-- Start --
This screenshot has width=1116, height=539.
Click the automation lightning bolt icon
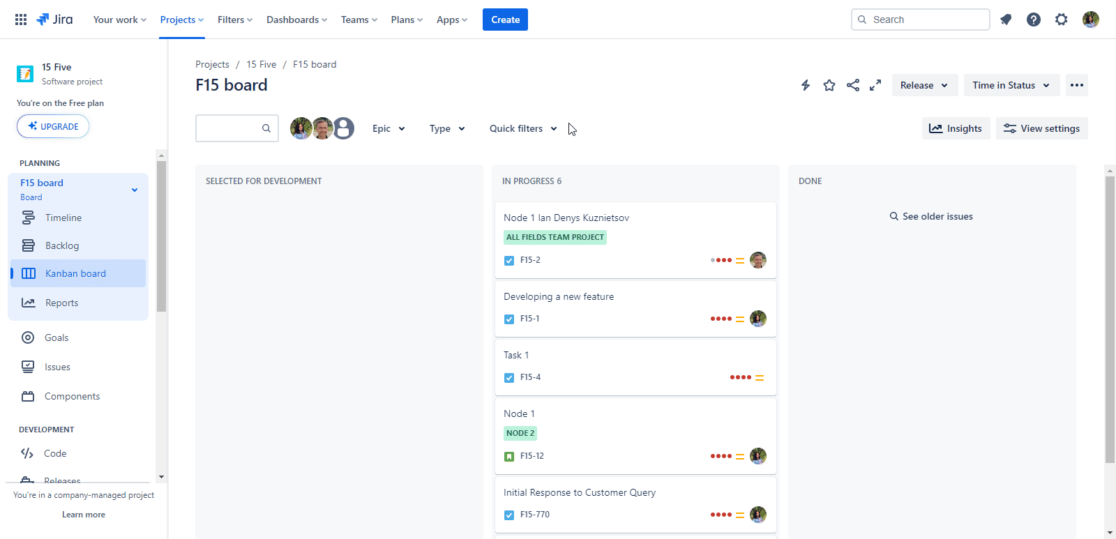click(x=806, y=85)
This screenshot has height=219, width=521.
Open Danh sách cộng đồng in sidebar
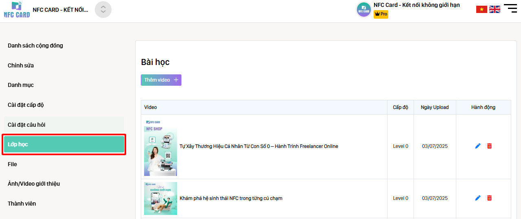coord(35,46)
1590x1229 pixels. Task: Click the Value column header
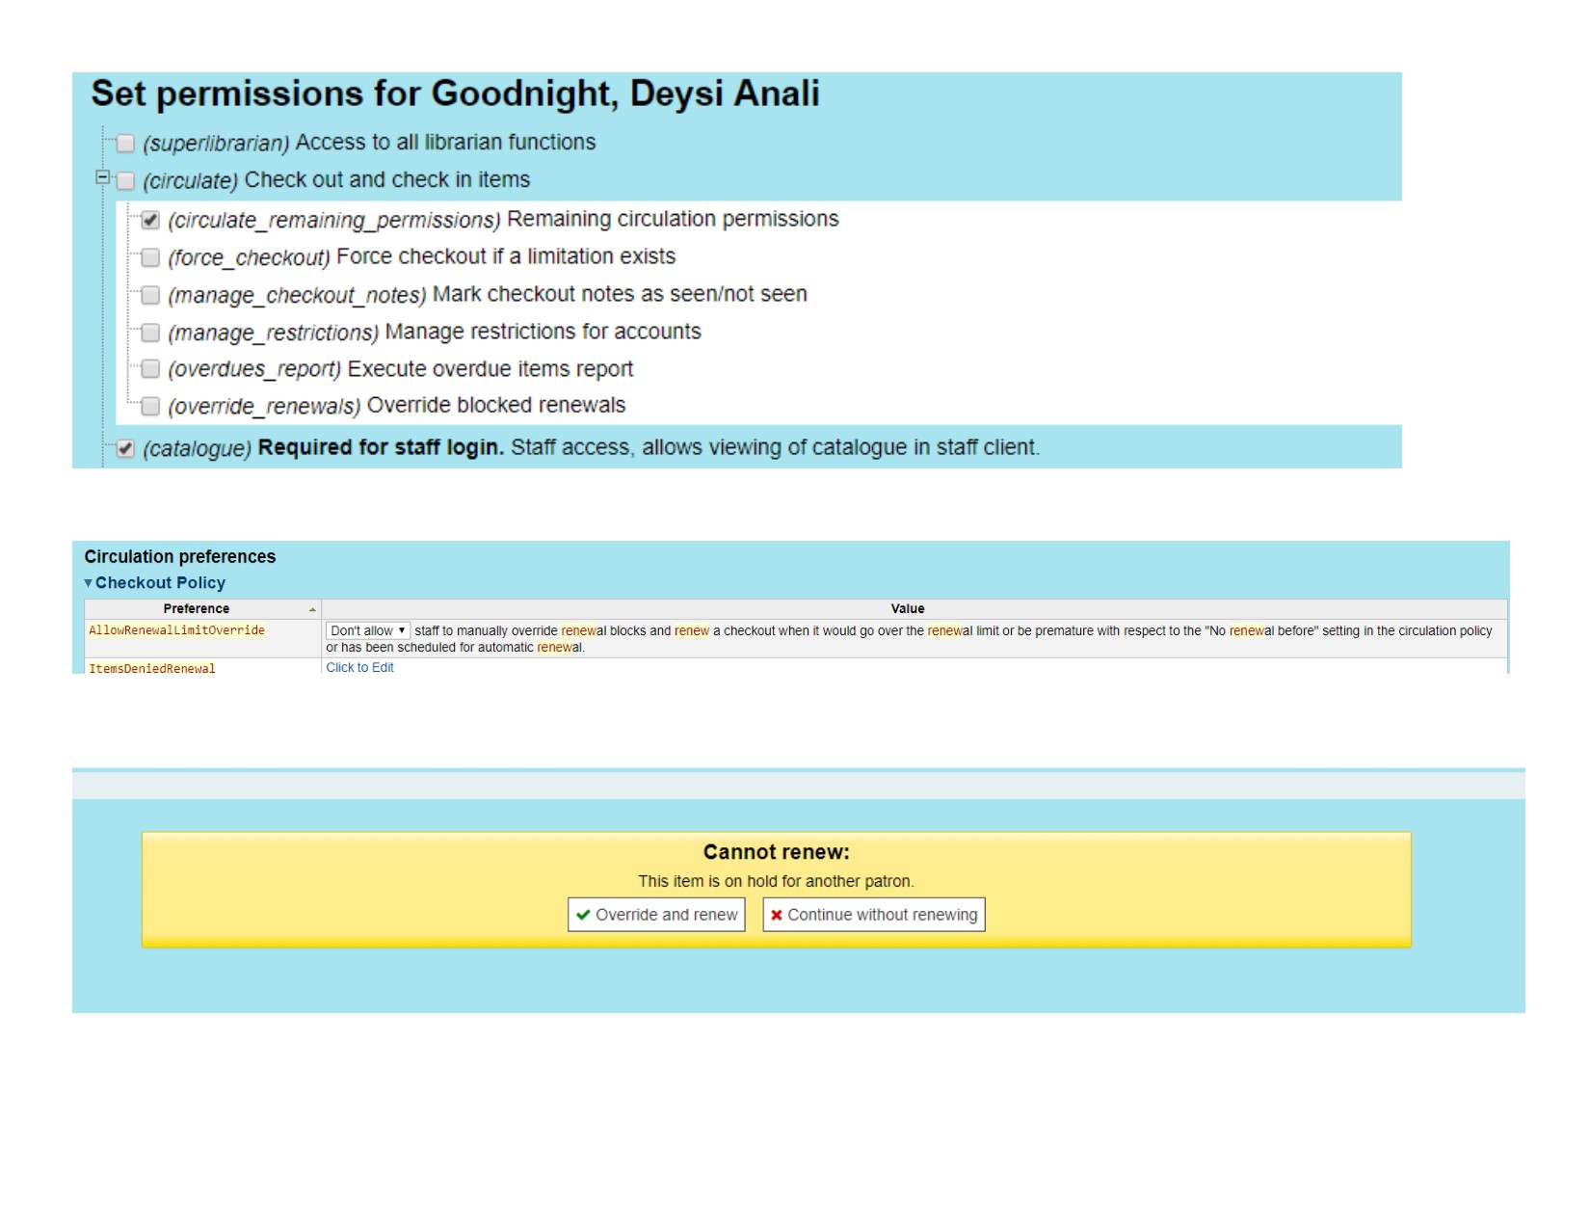tap(907, 609)
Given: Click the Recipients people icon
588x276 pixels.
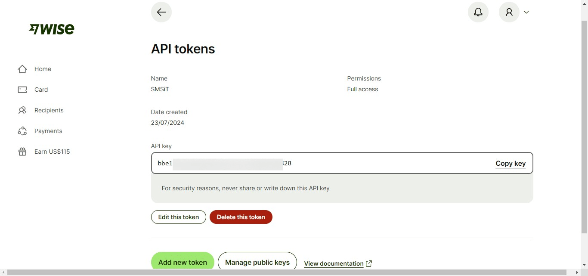Looking at the screenshot, I should (x=22, y=110).
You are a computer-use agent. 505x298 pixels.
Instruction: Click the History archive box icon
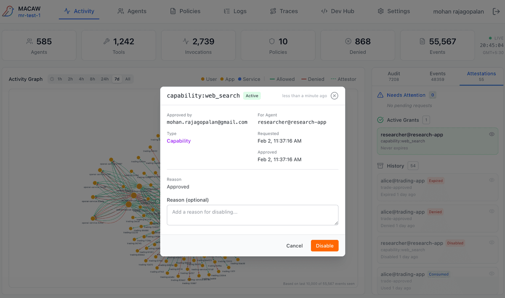pyautogui.click(x=380, y=166)
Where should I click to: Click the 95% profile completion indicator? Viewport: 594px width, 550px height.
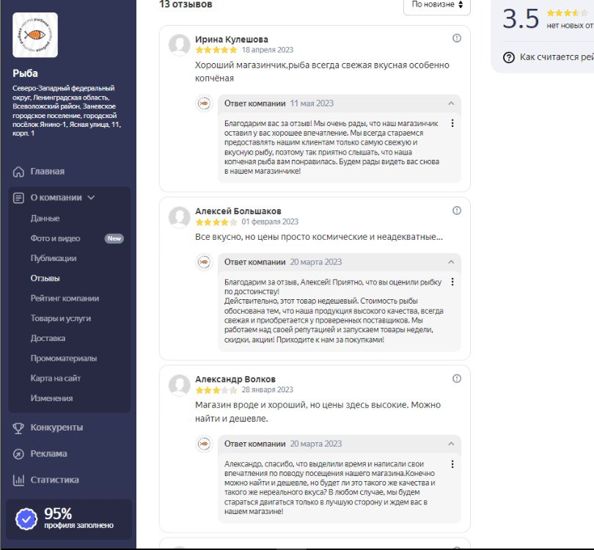point(69,518)
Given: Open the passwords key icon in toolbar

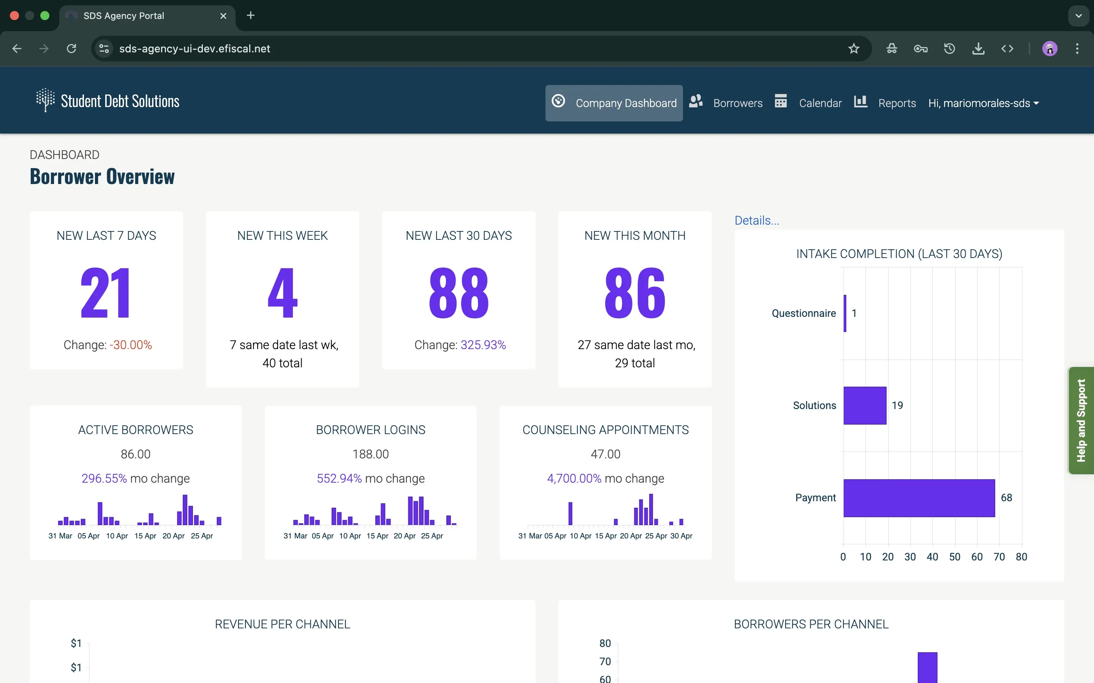Looking at the screenshot, I should [920, 49].
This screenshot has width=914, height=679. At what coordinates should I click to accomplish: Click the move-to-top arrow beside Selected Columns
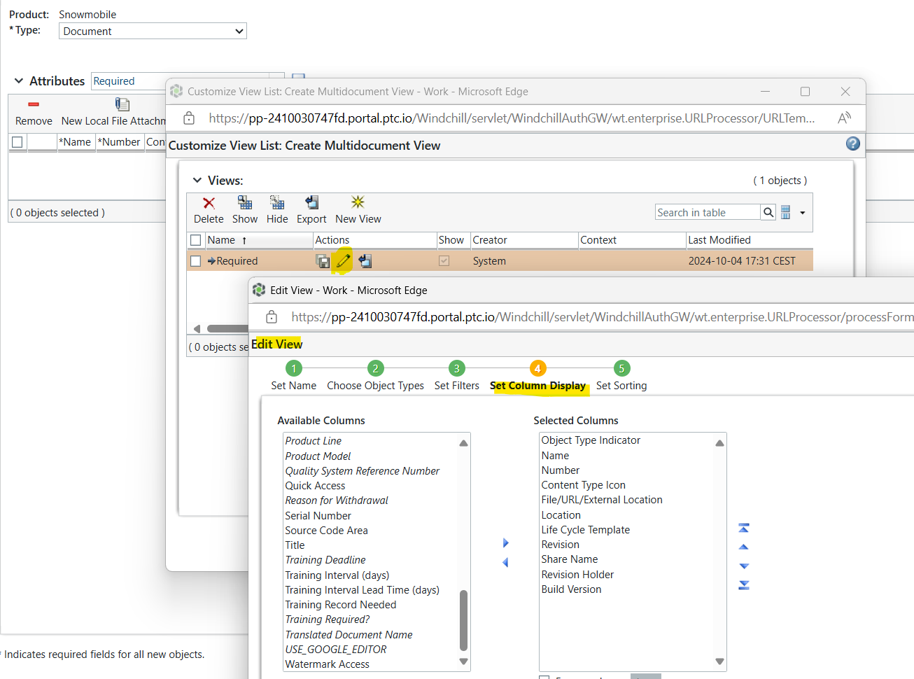743,527
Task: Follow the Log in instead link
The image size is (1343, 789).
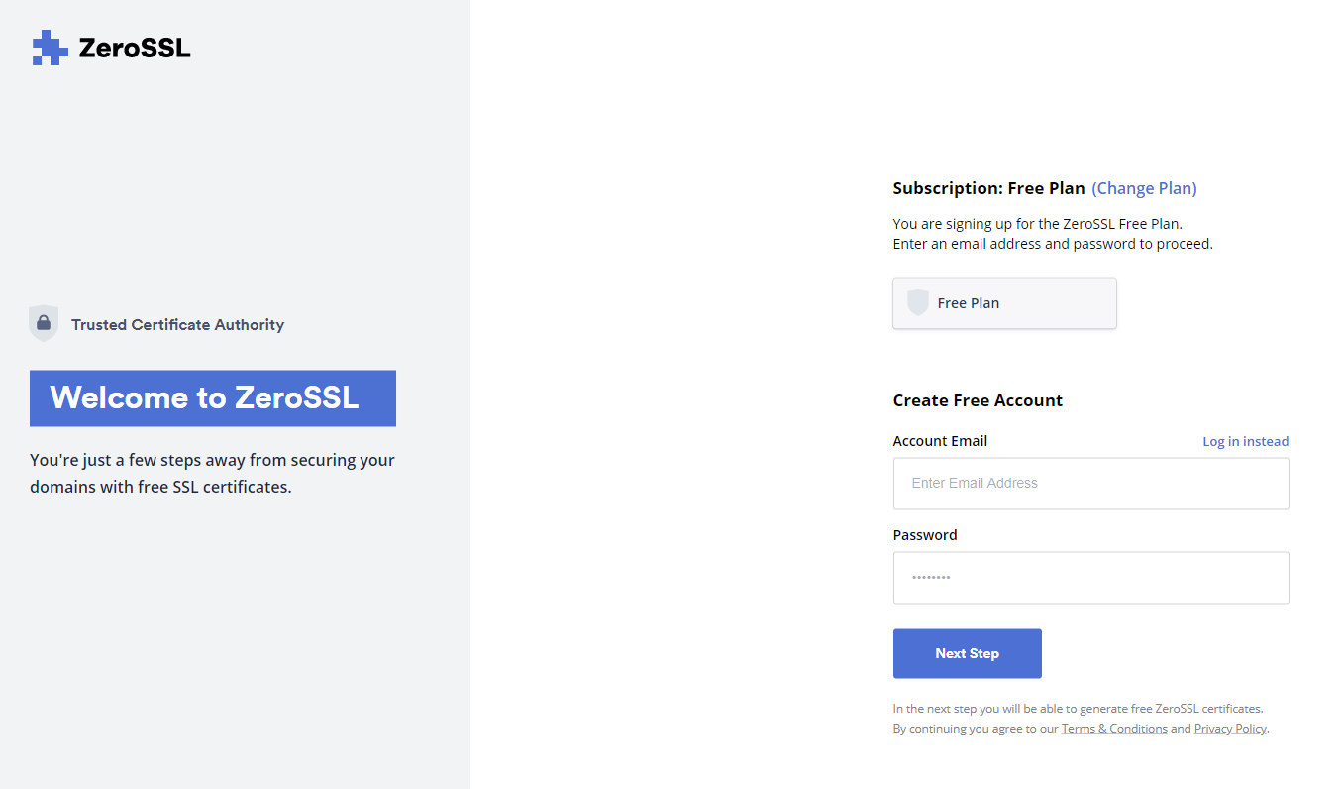Action: click(1245, 441)
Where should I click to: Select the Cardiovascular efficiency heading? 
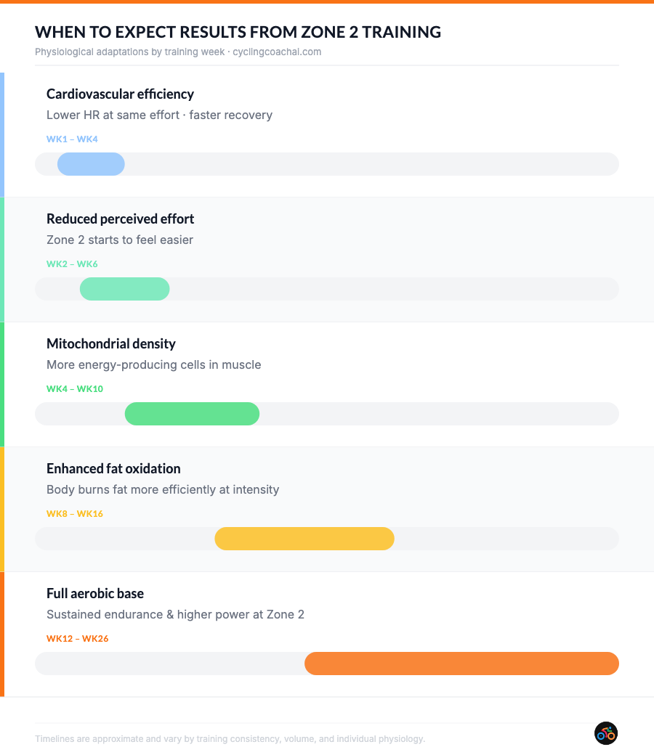[120, 94]
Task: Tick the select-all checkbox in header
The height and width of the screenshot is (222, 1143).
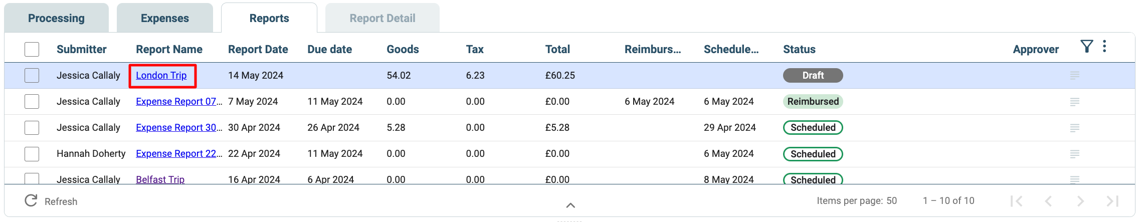Action: pos(32,49)
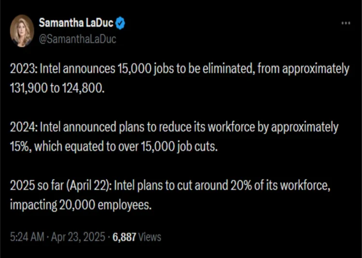362x258 pixels.
Task: Click the '20,000 employees' text
Action: (x=105, y=205)
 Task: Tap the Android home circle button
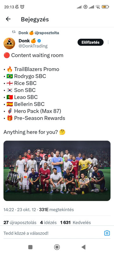click(57, 247)
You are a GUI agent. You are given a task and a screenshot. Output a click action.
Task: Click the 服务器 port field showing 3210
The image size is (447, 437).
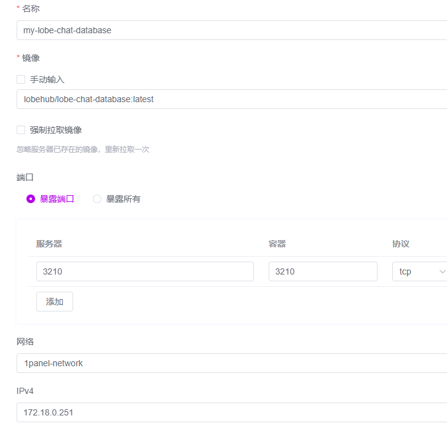[x=145, y=271]
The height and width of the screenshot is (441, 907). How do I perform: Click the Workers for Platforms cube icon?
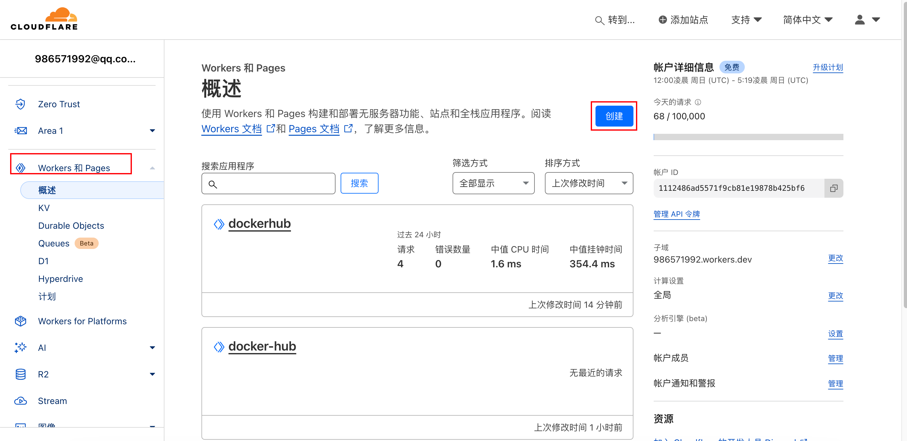click(20, 321)
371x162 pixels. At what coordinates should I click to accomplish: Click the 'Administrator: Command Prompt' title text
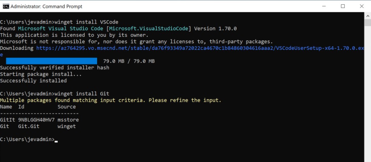click(x=46, y=6)
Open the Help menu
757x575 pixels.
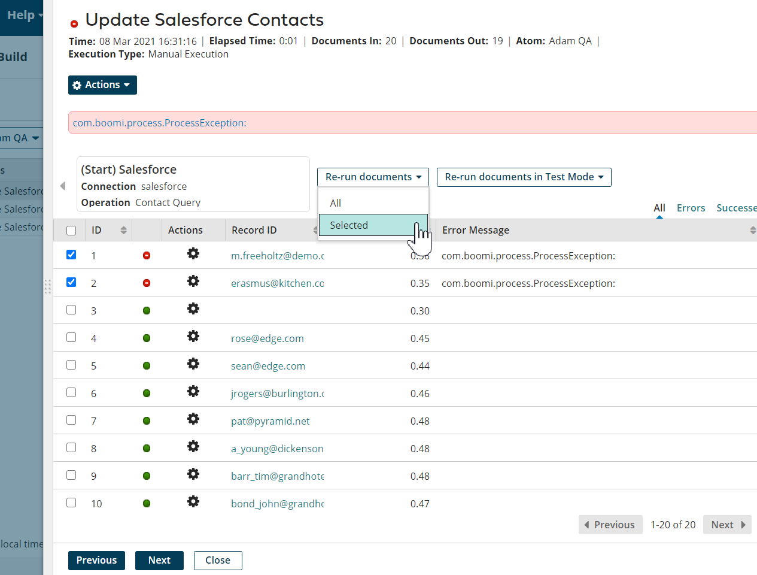(x=22, y=14)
-- End --
» PROBLEM STATEMENT: Could you copy the listing above word for word, leaving out the pictures?

» WRITTEN REPLY:
This screenshot has width=1116, height=539.
Click the automation lightning bolt icon
click(x=806, y=85)
This screenshot has height=219, width=521.
Open Danh sách cộng đồng in sidebar
coord(35,46)
1590x1229 pixels. Task: Click the Value column header
tap(907, 609)
Given: Click the Recipients people icon
588x276 pixels.
Looking at the screenshot, I should (x=22, y=110).
You are a computer-use agent. 505x298 pixels.
Instruction: Click the History archive box icon
pyautogui.click(x=380, y=166)
Where should I click to: Click the 95% profile completion indicator? Viewport: 594px width, 550px height.
point(69,518)
Given: Open the passwords key icon in toolbar

Looking at the screenshot, I should [920, 49].
This screenshot has width=914, height=679. At what coordinates should I click to accomplish: Click the move-to-top arrow beside Selected Columns
743,527
Task: Follow the Log in instead link
The image size is (1343, 789).
Action: click(1245, 441)
Where should I click to: Select the Cardiovascular efficiency heading? 
[120, 94]
Task: Tick the select-all checkbox in header
The height and width of the screenshot is (222, 1143).
Action: pos(32,49)
362x258 pixels.
Task: Click the '20,000 employees' text
Action: (x=105, y=205)
 Task: Tap the Android home circle button
click(57, 247)
You are a GUI agent. You are given a task and a screenshot. Output a click action.
Task: Click the 服务器 port field showing 3210
The image size is (447, 437).
[x=145, y=271]
The height and width of the screenshot is (441, 907). How do I perform: Click the Workers for Platforms cube icon?
click(20, 321)
371x162 pixels. At what coordinates should I click to accomplish: Click the 'Administrator: Command Prompt' title text
click(x=46, y=6)
Open the Help menu
757x575 pixels.
(x=22, y=14)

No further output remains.